What needs to be done: Please report every line from the material that contains the word "button".

■ ■ ■ ■

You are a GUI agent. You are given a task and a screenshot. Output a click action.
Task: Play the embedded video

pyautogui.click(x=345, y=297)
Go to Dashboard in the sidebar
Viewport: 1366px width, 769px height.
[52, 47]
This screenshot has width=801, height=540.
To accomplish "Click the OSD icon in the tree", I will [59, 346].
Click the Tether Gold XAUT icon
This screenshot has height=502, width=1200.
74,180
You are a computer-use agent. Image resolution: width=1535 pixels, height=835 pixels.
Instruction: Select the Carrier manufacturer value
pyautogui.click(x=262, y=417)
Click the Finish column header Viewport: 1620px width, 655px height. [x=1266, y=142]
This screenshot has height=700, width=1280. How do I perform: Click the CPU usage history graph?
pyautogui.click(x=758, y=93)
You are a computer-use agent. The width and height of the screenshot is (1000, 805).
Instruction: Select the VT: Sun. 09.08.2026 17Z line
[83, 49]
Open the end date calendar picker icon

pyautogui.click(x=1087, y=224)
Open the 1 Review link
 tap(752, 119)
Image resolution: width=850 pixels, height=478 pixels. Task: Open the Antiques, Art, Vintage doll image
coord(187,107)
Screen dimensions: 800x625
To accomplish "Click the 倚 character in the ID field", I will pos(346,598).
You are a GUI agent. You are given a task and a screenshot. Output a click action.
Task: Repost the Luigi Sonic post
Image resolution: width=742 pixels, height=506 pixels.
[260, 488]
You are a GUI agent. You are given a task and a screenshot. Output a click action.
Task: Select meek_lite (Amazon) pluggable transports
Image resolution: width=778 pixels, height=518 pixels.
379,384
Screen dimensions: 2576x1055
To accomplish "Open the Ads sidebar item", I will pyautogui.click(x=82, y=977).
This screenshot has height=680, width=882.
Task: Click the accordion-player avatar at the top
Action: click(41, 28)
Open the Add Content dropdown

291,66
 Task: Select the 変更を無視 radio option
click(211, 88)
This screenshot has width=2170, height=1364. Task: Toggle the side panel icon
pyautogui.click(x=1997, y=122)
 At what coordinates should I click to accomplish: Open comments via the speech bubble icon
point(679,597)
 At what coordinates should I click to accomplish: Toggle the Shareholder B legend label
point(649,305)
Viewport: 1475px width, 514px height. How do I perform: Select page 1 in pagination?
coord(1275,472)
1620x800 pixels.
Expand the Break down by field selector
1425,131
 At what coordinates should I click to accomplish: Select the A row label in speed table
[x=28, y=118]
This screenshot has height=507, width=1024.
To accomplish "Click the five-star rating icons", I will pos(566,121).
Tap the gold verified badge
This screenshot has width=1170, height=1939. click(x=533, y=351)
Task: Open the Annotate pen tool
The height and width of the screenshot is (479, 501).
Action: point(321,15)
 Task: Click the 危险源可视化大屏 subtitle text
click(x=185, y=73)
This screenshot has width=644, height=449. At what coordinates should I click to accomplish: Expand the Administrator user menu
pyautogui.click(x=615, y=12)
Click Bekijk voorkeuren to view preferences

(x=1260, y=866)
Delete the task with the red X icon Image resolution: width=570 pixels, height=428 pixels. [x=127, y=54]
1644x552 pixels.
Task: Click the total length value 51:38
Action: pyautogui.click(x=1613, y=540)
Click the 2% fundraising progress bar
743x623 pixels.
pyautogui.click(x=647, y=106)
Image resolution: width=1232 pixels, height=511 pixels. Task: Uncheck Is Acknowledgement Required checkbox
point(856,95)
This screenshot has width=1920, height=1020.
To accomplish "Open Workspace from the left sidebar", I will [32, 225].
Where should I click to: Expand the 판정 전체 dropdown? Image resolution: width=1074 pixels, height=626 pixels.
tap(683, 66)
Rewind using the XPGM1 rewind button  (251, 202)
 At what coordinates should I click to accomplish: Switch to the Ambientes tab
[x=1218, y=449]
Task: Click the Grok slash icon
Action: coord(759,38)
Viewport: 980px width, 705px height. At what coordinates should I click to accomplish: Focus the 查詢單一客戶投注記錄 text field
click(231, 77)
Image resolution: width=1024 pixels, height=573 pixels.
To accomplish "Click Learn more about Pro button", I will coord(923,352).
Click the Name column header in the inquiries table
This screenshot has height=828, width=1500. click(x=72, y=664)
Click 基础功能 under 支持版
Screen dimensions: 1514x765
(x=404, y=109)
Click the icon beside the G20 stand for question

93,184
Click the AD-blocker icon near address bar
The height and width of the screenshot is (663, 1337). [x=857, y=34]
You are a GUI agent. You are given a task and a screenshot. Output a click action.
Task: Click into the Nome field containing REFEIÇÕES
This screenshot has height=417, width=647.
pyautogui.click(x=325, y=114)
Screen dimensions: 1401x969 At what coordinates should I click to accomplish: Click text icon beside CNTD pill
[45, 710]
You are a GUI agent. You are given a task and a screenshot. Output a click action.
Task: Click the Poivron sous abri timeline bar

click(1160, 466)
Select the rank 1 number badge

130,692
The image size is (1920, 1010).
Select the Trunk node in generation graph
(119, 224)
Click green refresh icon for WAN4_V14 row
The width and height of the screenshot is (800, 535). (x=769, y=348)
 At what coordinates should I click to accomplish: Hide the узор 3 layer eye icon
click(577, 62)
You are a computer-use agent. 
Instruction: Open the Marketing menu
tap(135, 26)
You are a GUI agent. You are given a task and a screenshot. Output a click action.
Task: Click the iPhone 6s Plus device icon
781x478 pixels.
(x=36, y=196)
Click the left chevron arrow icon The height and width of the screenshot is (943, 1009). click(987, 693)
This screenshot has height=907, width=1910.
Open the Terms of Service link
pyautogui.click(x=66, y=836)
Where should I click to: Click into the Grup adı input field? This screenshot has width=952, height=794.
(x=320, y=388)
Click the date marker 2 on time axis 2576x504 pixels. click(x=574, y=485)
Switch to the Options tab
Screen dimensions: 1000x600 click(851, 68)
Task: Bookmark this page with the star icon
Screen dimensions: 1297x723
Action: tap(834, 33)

■ ■ ■ ■

Task answer:
Rewind using the XPGM1 rewind button  (251, 202)
To accomplish "Click Learn more about Pro button", I will coord(923,352).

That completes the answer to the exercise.